| Requirement |
Transcribe, word for word and without additions, each line below from the one containing "Click 切換語言 to" through the one containing "The width and", both ends included.

| Information |
..........
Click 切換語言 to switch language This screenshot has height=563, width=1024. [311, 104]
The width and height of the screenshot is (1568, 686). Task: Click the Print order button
..........
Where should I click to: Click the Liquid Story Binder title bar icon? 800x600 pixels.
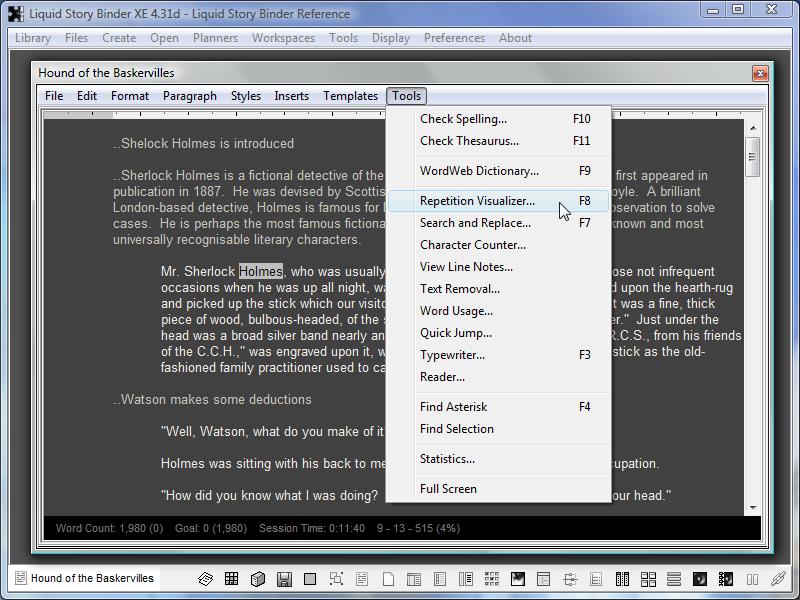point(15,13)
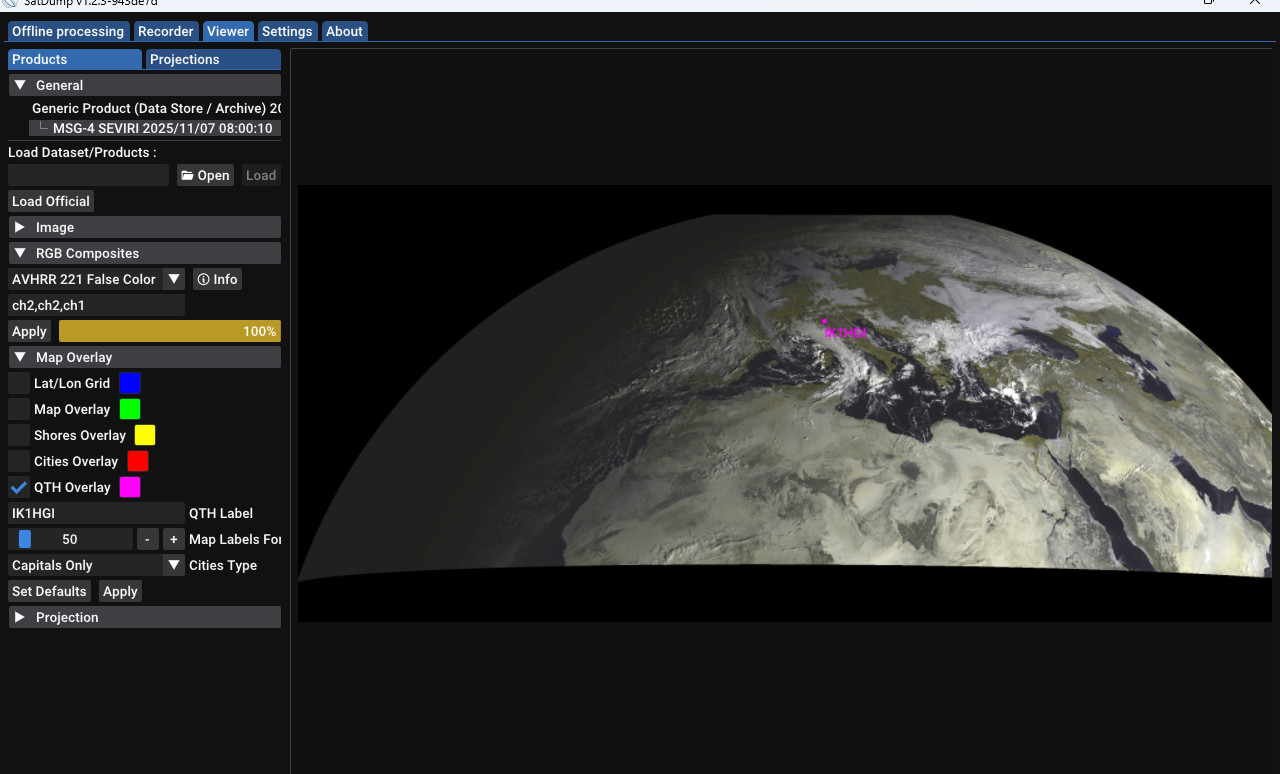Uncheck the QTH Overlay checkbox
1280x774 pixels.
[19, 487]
..........
| Response below |
Click 切換語言 to switch language This screenshot has height=563, width=1024. [311, 104]
The width and height of the screenshot is (1568, 686). Task: Click the Print order button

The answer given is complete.